Millions Face Starvation in Afghanistan - UN
Reuters, June 8, 2001
By Stephanie Nebehay
GENEVA (Reuters) - Millions of people are facing starvation in Afghanistan in the worst drought in 30 years, United Nations aid agencies said on Friday.
A very poor 2001 harvest, combined with the decimation of livestock and soaring grain prices, have reduced many people to eating grasshoppers and animal feed, according to the World Food Program (WFP) and the Food and Agriculture Organization (FAO).
The two agencies issued a "special alert'' after their recent month-long mission to assess deteriorating crop and food supplies in the war-torn country. Agriculture experts from the two U.N. agencies visited 18 of the 31 provinces.
"Given the scale and magnitude of the food crisis facing Afghanistan, the (U.N.) mission urges the most urgent international response to cover this large gap to avert an imminent catastrophe,'' their jointly issued report said.
They warned that unless international aid was forthcoming, poor Afghan farmers might be forced back into cultivating opium poppies to make heroin, which is banned by the ruling Taliban.
"Afghanistan faces a much more serious food crisis this year than last year as a consequence of severe drought for the third year running and intensifying economic problems,'' it said.
The problems are aggravated by the rapidly increasing number of destitute people and the swelling ranks of refugees and internally displaced persons, it added.
The U.N. report said cereal output was forecast at about two million tons, leaving Afghanistan with a shortfall of 2.2 million tons, more than last year's ``unprecedented'' deficit.
"Even if the planned volume of food aid (360,000 tons) and projected commercial imports (760,000 tons) materialize, there would remain a large uncovered cereal deficit of over one million tons,'' it said.
U.N. experts who traveled throughout the country observed crops such as wheat and barley had almost totally failed, except in a few pockets.

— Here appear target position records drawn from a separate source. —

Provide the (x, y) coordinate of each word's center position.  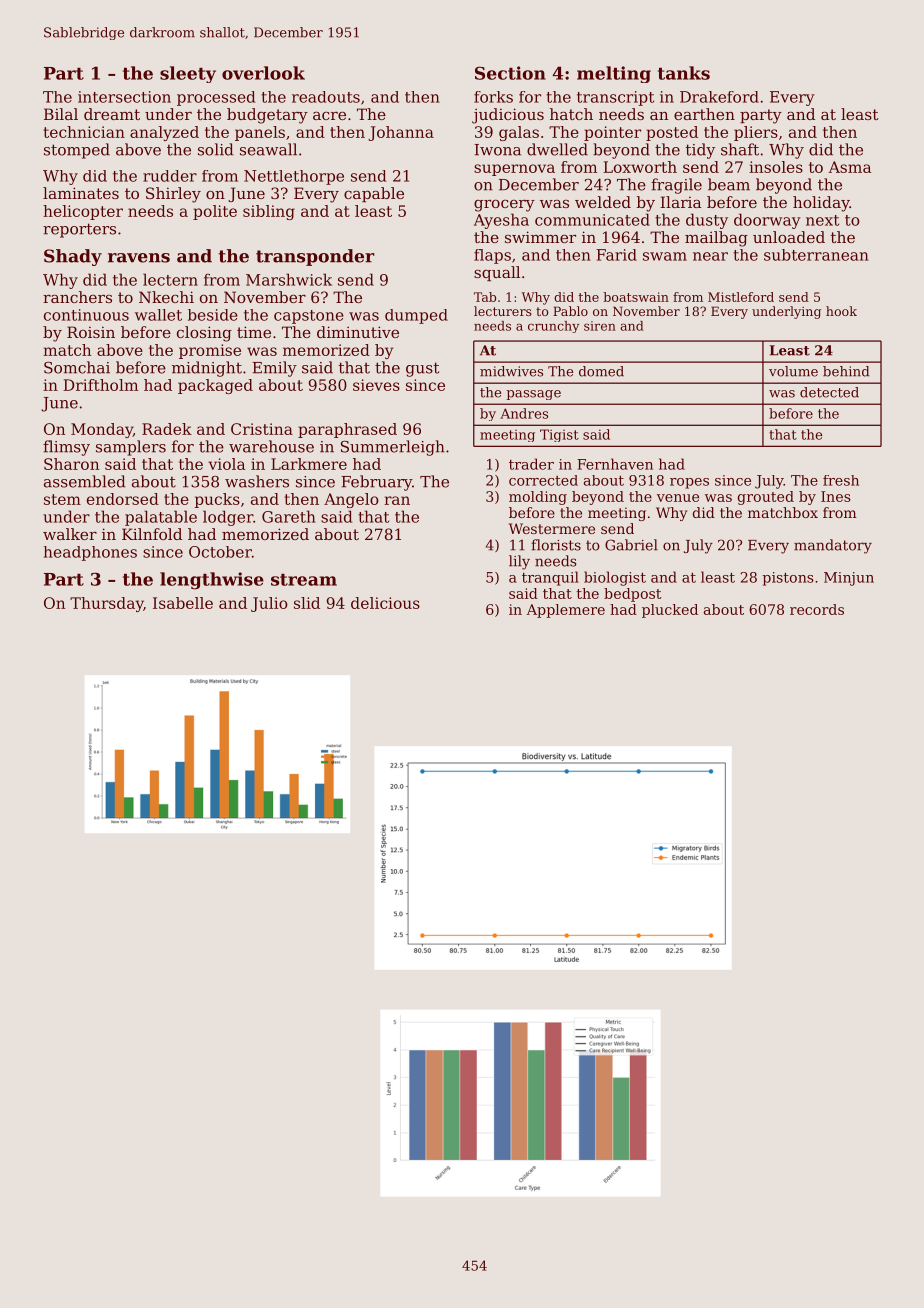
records (817, 609)
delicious (385, 603)
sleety (188, 74)
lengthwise (212, 581)
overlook (263, 73)
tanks (684, 73)
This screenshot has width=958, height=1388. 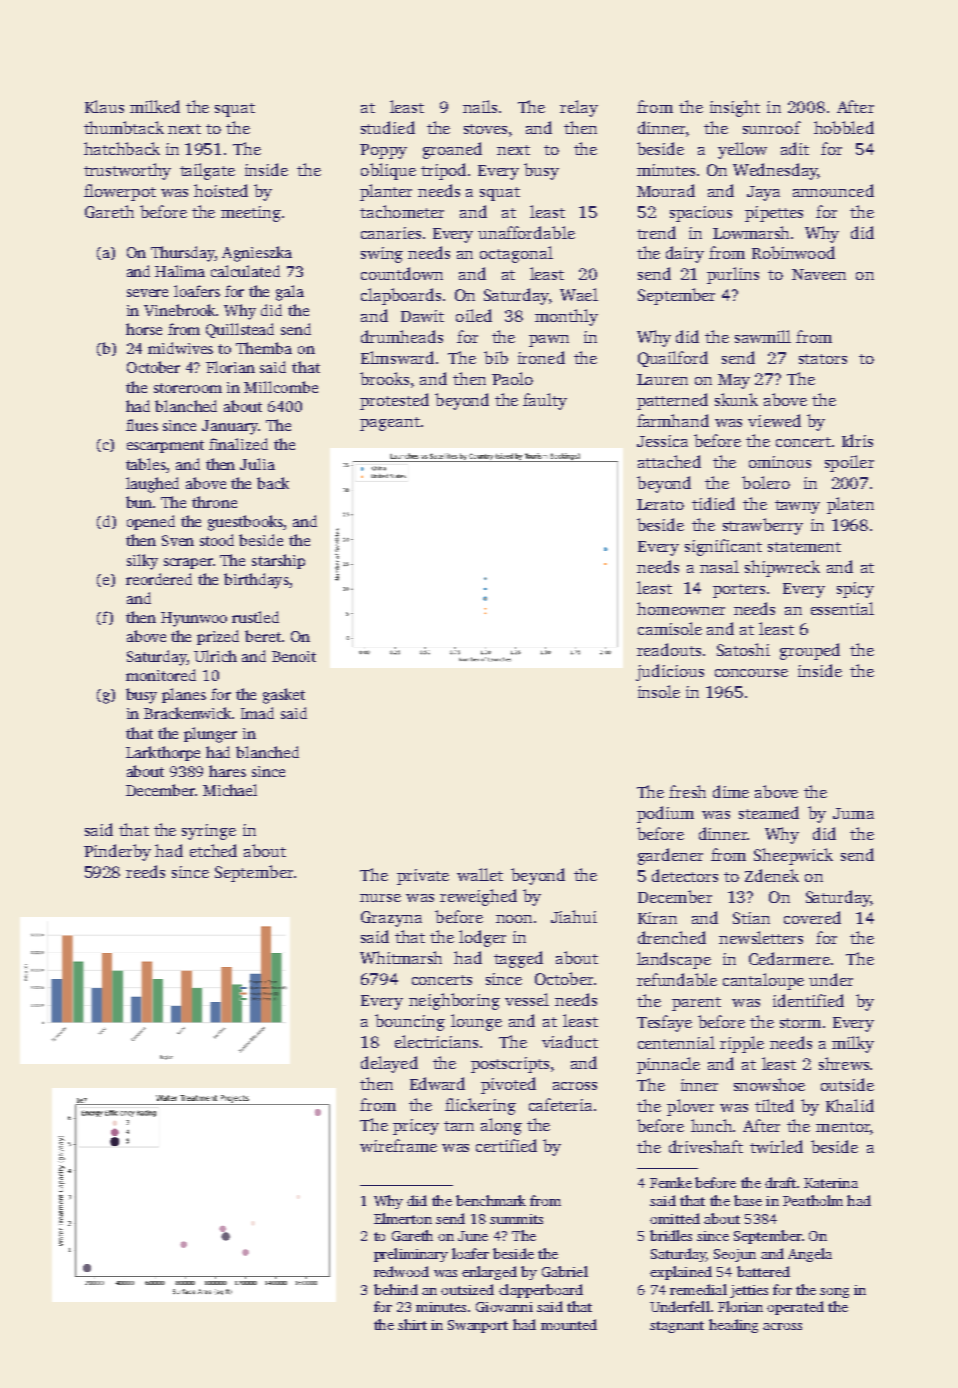 I want to click on pageant, so click(x=390, y=424).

Afghanistan's rain-fed wheat production in 2001 is estimated at about 40 percent less than last year's output of 140,000 tons, itself considered ``extremely low,'' the report said. But irrigated wheat production is estimated at 1.5 million tons against 1.3 million tons last year.
"It is estimated that five million people have no access or very little access to food and will need food aid until at least the next harvest,'' WFP spokeswoman Christiane Berthiaume told a news briefing in Geneva.